CHICAGO (CBS) -- For city leaders this week was all about denial. Why did Chicago deny a Freedom of Information Act request by victim, Anjanette Young, who was handcuffed naked in a wrong raid, and why did officials try to cover it up? But Thursday shifted to accountability and change from the mayor and police superintendent.

CBS 2 Political Investigator Dana Kozlov asked the superintendent about officer training and if it needs to include how to hand sensitive situation's like Young's case.

Young was handcuffed -- naked -- and left that way for about two minutes before she was allowed to cover up at all.

But training is not the only change city hall and the Chicago Police Department are making moving forward.

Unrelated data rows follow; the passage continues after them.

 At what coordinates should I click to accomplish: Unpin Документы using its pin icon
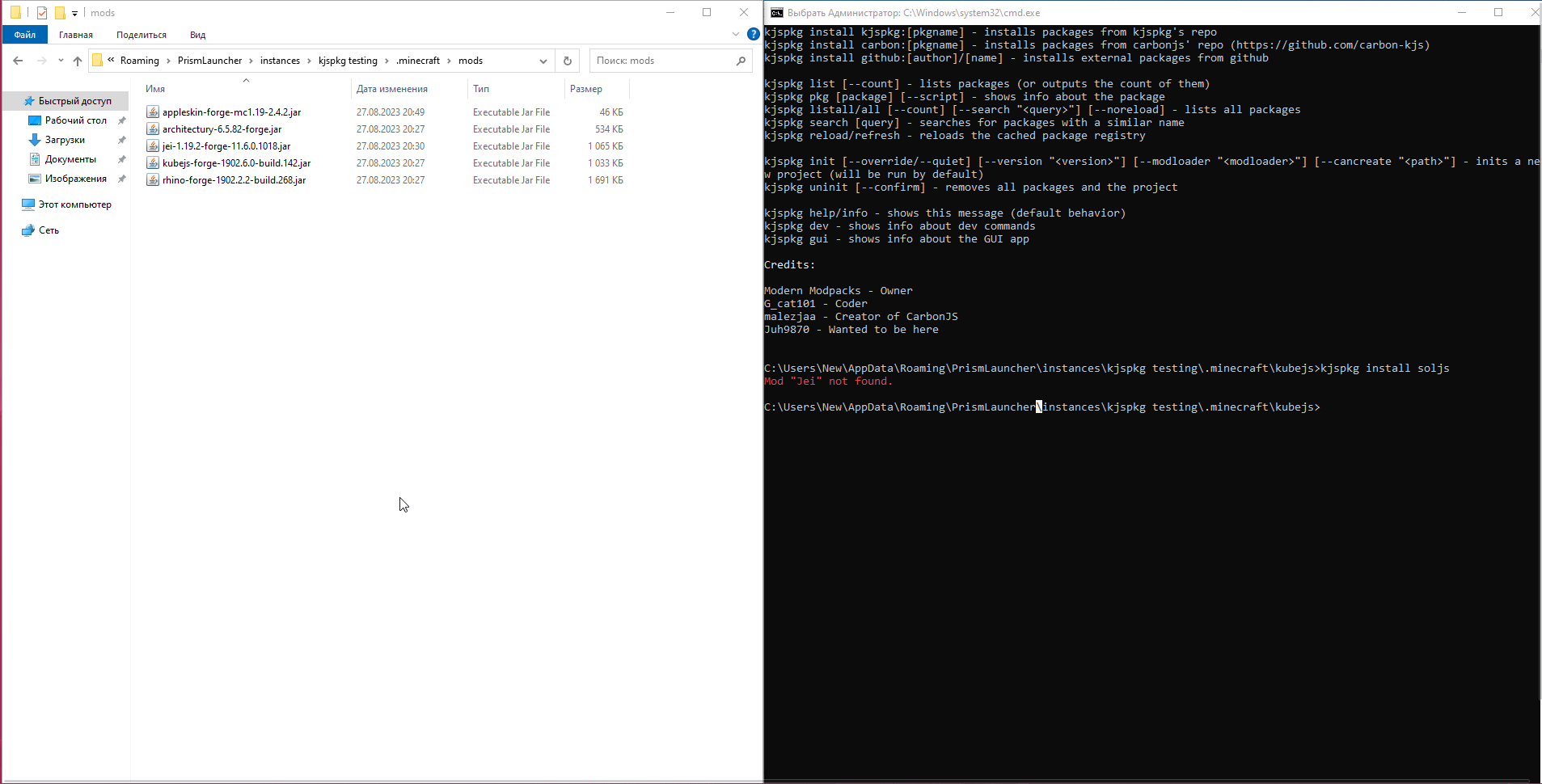pos(121,158)
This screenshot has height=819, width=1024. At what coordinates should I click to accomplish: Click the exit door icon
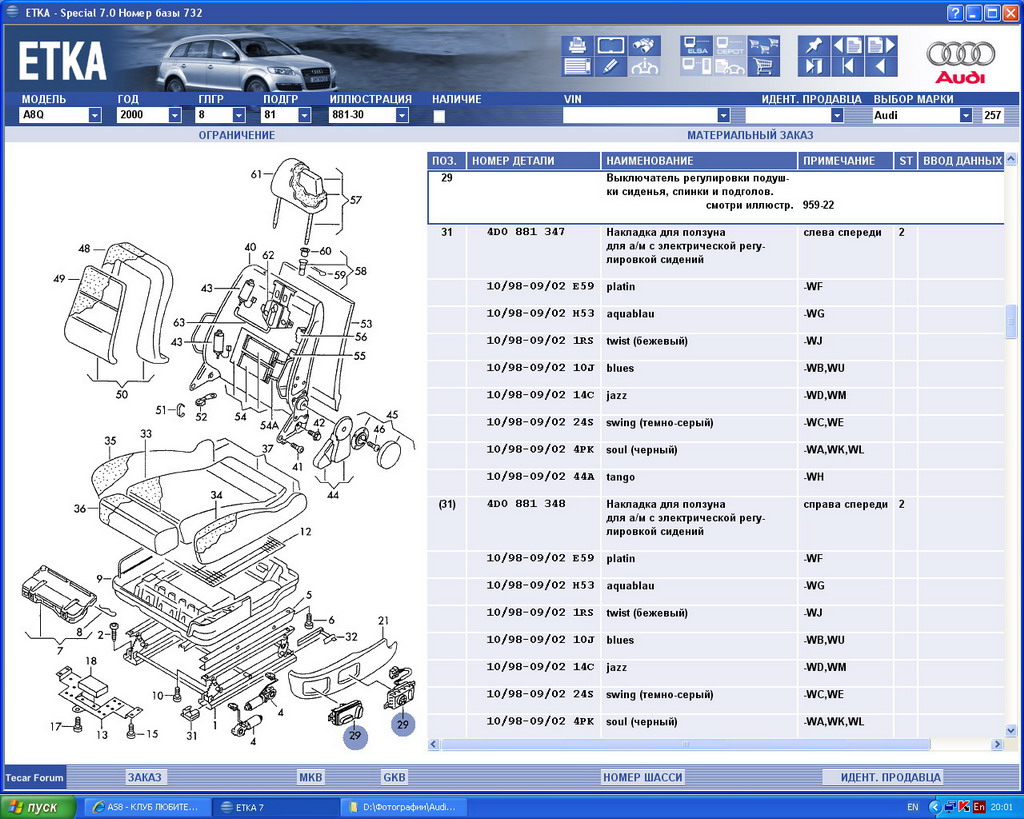tap(813, 67)
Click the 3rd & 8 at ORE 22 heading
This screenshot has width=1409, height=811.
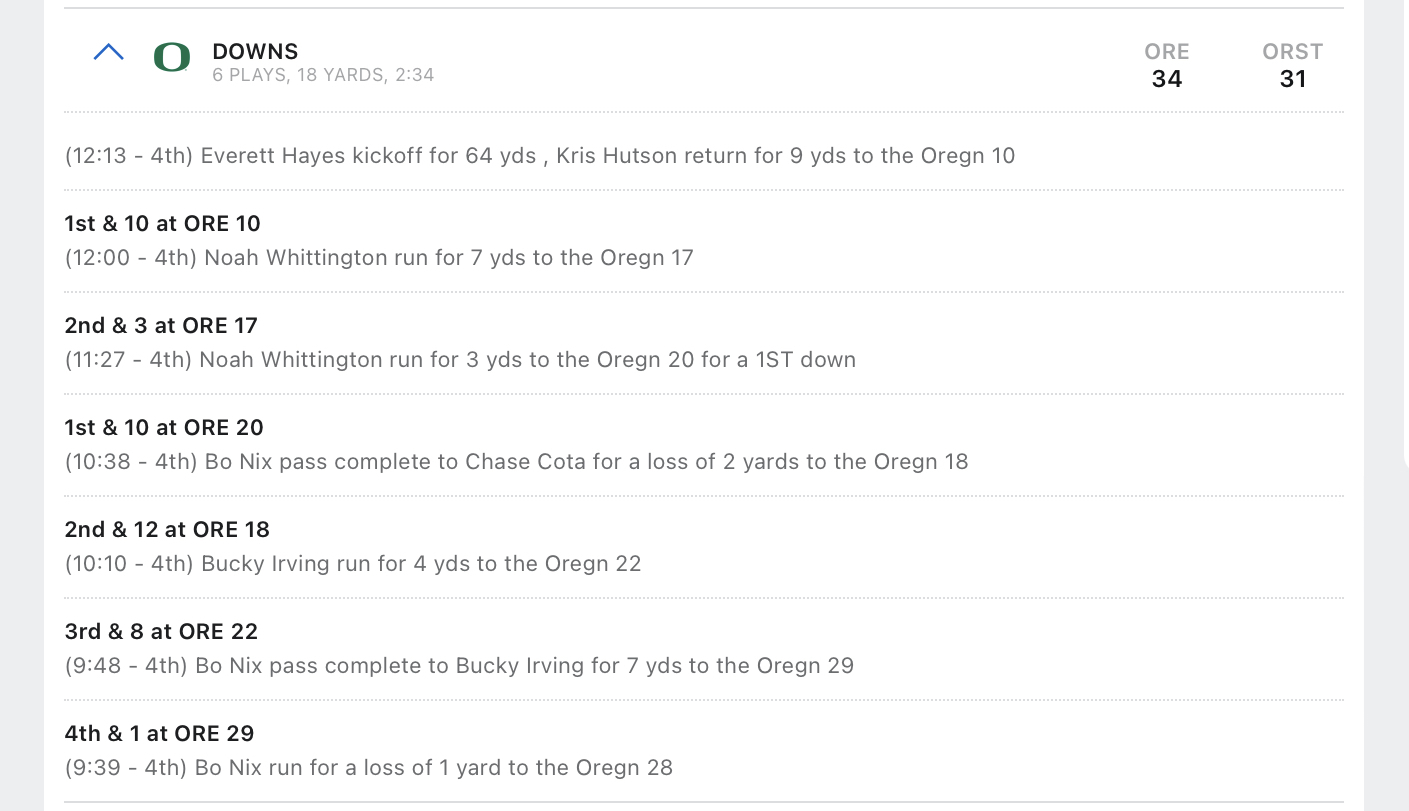tap(161, 631)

There will now be restrictions on no-knock search warrants in the hopes of making wrong raids a thing of the past.

Promises of change about how search warrants are signed and carried out in Chicago were echoed by Police Supt. David Brown at Thursday night's virtual police board meeting.

"This week I ordered my senior staff to perform another thorough review," he said.

It caps off a day when both Brown and Mayor Lori Lightfoot acknowledged the massive mistakes made in the wrongful raid on Young's home and the necessity for real search warrant reforms.

"I've had a lot of conversations with a lot of people, particularly my Black female friends. We all feel exactly the same. We feel outraged. We feel like her dignity and our was denied," Lightfoot said.

"We're going to find what we did wrong, and we're going to correct it," Brown said.

Both the superintendent and mayor mapped out specific changes now being put in place because of Young's ordeal and the other wrongful raid cases the CBS 2 Investigators have been exposing for years. Brown said no-knock warrants, like the one in Young's case, will only be approved in matters of life and death. They must be approved by a bureau chief. With Young's permission her video will be used for training.

Kozlov asked if training will include how officers should handle someone who is naked, as was Young.

"This is not complicated," Brown said. "If that was your mother how would you want her to be treated?"

Brown said additional body cameras will also be added to SWAT, narcotics and gang teams to ensure all search warrant actions are recorded.

Lightfoot expressed a lot of anger toward the city's corporation counsel for how much of this case was handled, but Thursday she was still not saying if anyone should resign or be fired.